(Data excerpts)
◇ ◇ ◇ ◇

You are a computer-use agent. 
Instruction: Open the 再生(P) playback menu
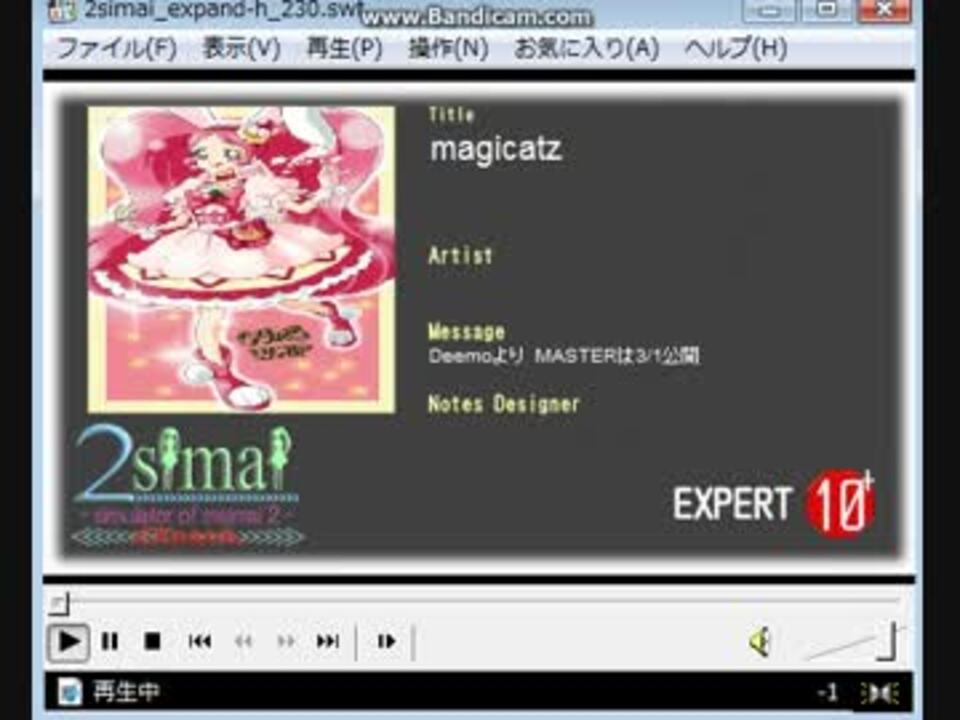[342, 46]
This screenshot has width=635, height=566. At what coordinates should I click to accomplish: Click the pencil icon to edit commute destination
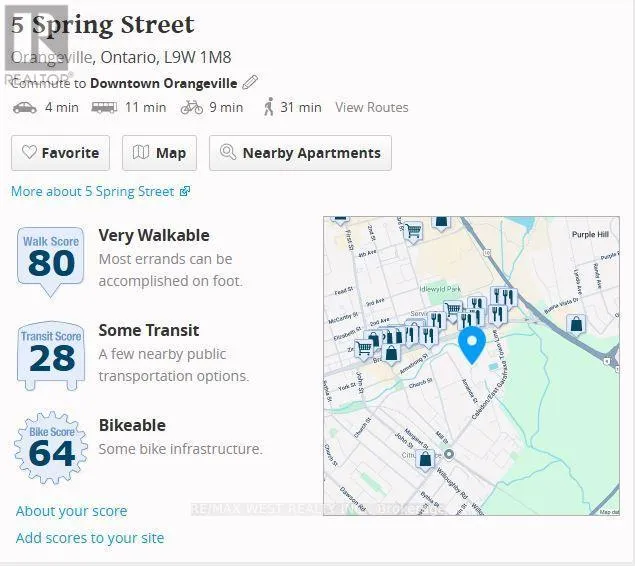[250, 83]
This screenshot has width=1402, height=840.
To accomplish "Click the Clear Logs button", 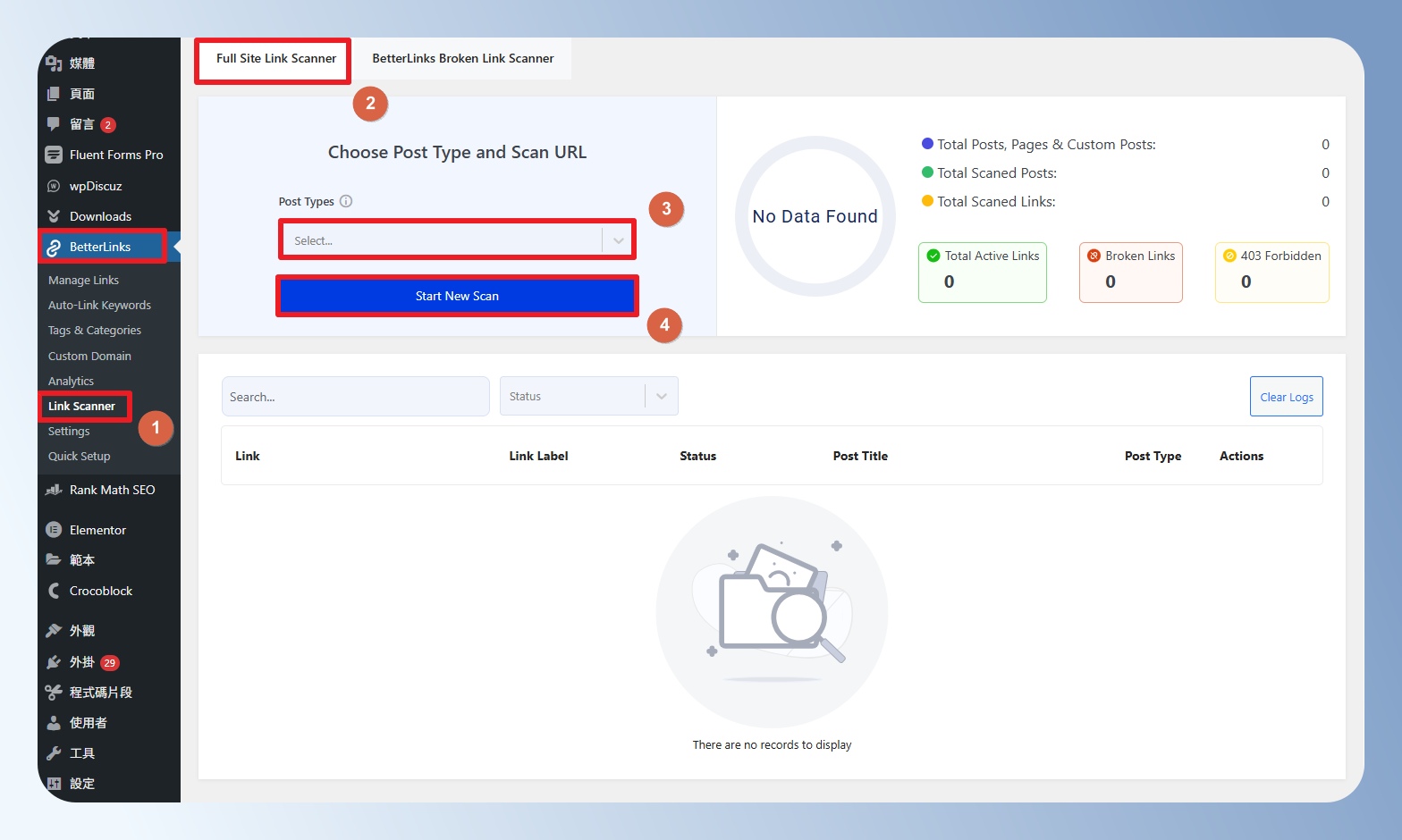I will 1286,397.
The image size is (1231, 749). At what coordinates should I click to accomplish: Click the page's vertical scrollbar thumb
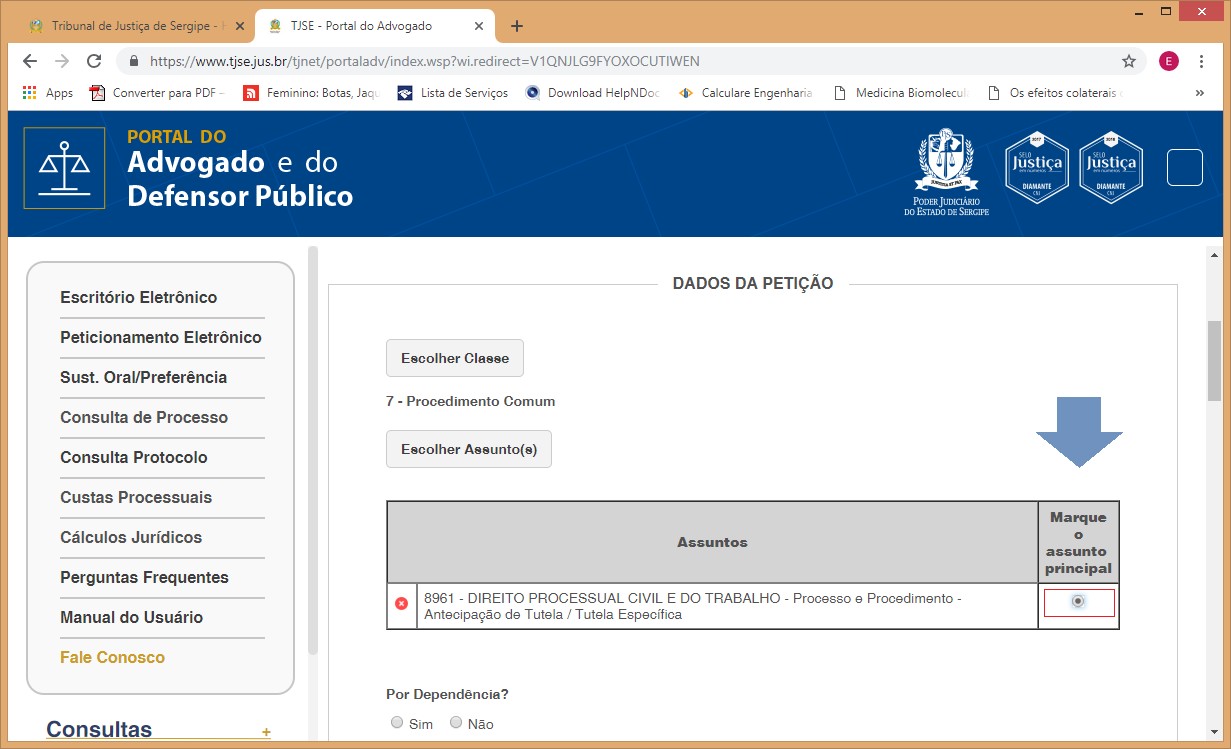pos(1214,360)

◇ ◇ ◇ ◇

» **Problem requirements**
In the records above, find the line containing "This screenshot has width=1402, height=840." and output every line from the first through that one, exactly, omitting pictures.

» **Response for this exercise**
You are a computer-use agent. 
Instruction: Open the 再生(P) playback menu
[342, 46]
This screenshot has width=635, height=566. At what coordinates should I click to accomplish: Click the pencil icon to edit commute destination
[250, 83]
This screenshot has width=1402, height=840.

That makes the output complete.